Déchets de production : ce qui change avec la loi Industrie Verte

Actualités, Réglementation

Publié le : 30/11/2023 par Sofia KAZAKOVA

La limitation de la consommation et du gaspillage des matières premières est un des leviers essentiels pour la réduction de l'impact environnemental des entreprises.

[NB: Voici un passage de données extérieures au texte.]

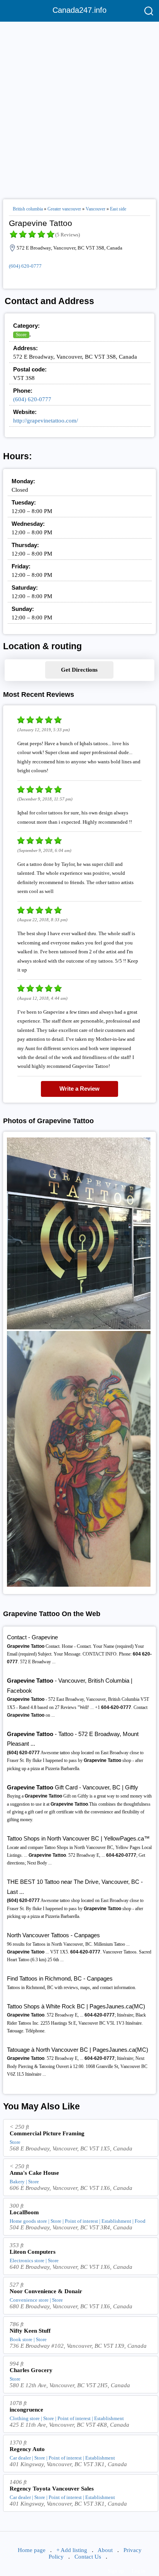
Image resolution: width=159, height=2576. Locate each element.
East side (118, 209)
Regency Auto (27, 2449)
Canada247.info (79, 10)
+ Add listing (71, 2550)
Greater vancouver (64, 209)
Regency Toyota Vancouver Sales (52, 2488)
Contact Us (87, 2557)
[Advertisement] (79, 107)
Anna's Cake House (34, 2173)
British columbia (28, 209)
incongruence (26, 2410)
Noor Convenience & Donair (46, 2291)
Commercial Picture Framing (47, 2133)
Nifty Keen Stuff (30, 2331)
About (105, 2550)
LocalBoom (24, 2212)
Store (21, 334)
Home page (32, 2550)
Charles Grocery (31, 2370)
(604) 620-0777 (25, 266)
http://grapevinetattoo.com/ (45, 420)
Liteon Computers (33, 2252)
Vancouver (95, 209)
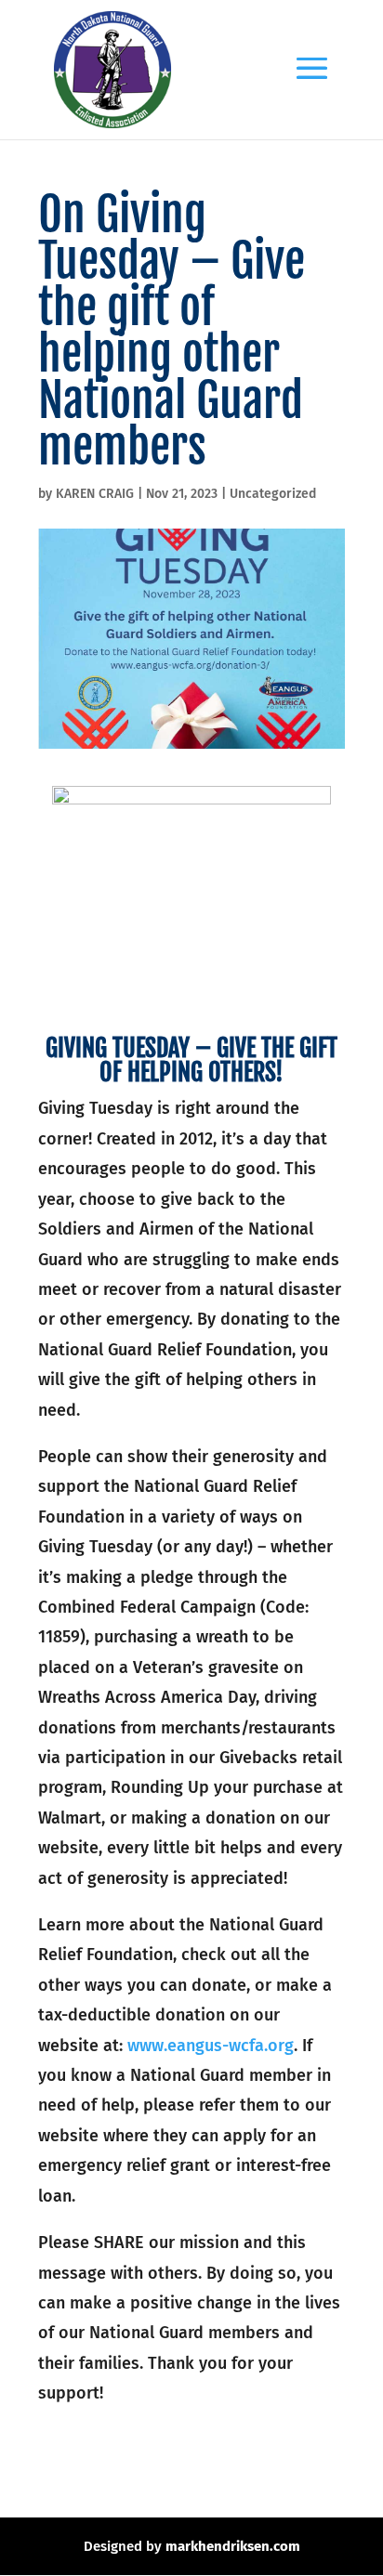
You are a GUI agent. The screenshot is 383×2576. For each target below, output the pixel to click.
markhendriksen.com (232, 2546)
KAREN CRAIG (95, 494)
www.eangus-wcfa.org (210, 2045)
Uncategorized (273, 494)
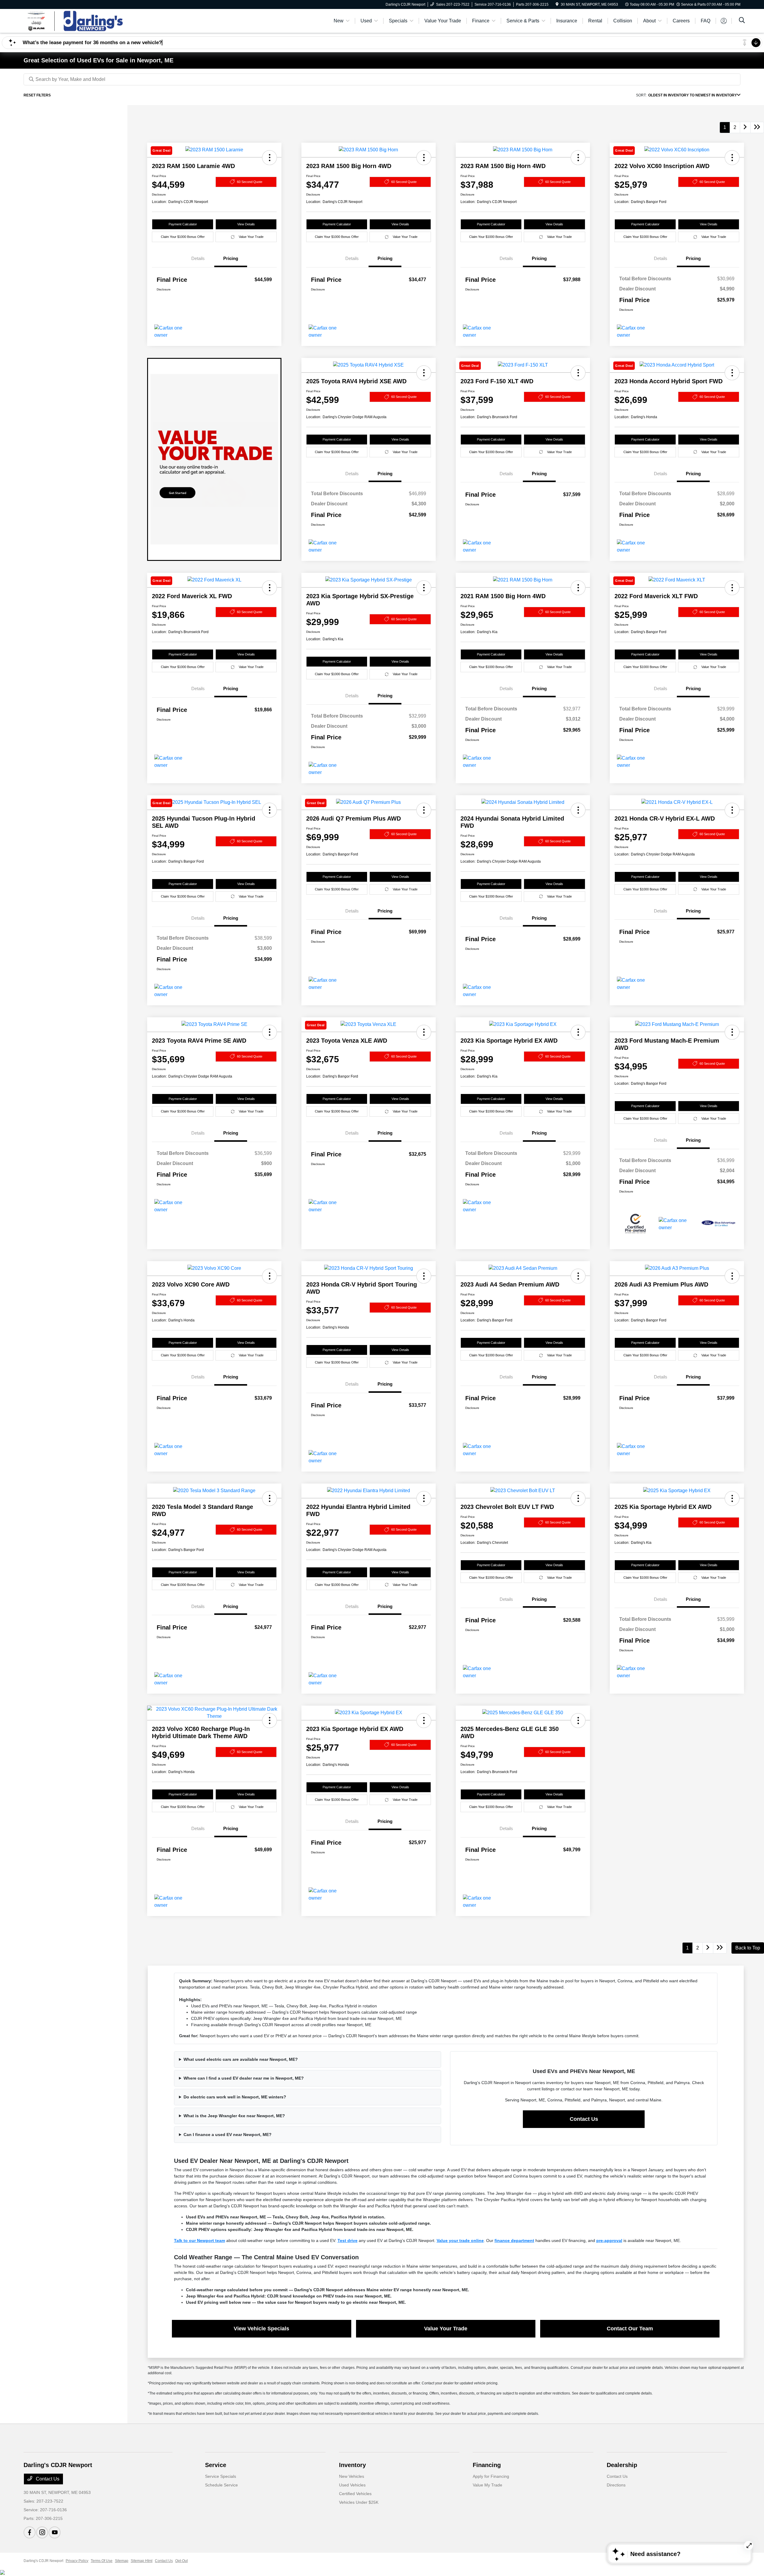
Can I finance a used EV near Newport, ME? (228, 2134)
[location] (557, 4)
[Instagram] (42, 2532)
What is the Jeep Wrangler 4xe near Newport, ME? (234, 2115)
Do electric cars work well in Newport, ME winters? (235, 2097)
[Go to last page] (757, 127)
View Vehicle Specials (261, 2329)
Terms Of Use (102, 2561)
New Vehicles (351, 2476)
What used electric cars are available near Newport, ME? (241, 2059)
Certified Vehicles (355, 2493)
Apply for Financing (491, 2476)
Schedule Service (221, 2485)
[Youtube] (55, 2532)
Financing (487, 2465)
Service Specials (220, 2476)
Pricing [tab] (230, 258)
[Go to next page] (745, 127)
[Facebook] (30, 2532)
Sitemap (121, 2561)
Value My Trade (487, 2485)
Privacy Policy (77, 2561)
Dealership (622, 2465)
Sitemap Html (142, 2561)
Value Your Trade (251, 236)
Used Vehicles (352, 2485)
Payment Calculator (183, 224)
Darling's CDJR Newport (43, 2561)
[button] (423, 157)
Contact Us (584, 2119)
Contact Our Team (630, 2329)
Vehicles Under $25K (358, 2502)
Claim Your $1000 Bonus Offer (183, 236)
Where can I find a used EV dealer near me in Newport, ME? (244, 2078)
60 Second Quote (249, 182)
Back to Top (747, 1947)
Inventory (352, 2465)
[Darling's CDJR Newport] (75, 20)
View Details (246, 224)
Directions (616, 2485)
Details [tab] (198, 258)
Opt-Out (181, 2561)
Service (215, 2465)
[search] (742, 21)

Déchets de production, ce que dit la loi

L’essence même de l’économie circulaire est la limitation de la consommation et du gaspillage des matières premières dont l’un des leviers essentiels est la valorisation des déchets industriels issus notamment de la production. Pouvoir produire en utilisant des déchets est aujourd’hui un enjeu crucial et le législateur l’a bien compris. C’est ainsi que la loi « INDUSTRIE VERTE » d’octobre 2023 « officialise » dans le texte de loi la possibilité pour un industriel de pouvoir fabriquer un produit à partir des déchets, sans que le produit ainsi fabriqué soit considéré lui-même comme un déchet. Il s’agit ici, de la reconnaissance législative de la sortie « implicite » du statut des déchets !

Décryptage

L’objectif de cette reconnaissance

Le législateur (tant français qu’européen) est conscient que dans le monde d’aujourd’hui les déchets peuvent avoir une utilité et par conséquent une valeur économique. Pour cela, la loi, issue d’une transposition d’une directive européenne, permet à un déchet de quitter son statut de déchet afin que celui-ci retrouve le statut d’un produit. Ce retour est possible à travers une opération de valorisation comme le recyclage ou une préparation en vue d’une réutilisation (article L541-4-3 code environnement).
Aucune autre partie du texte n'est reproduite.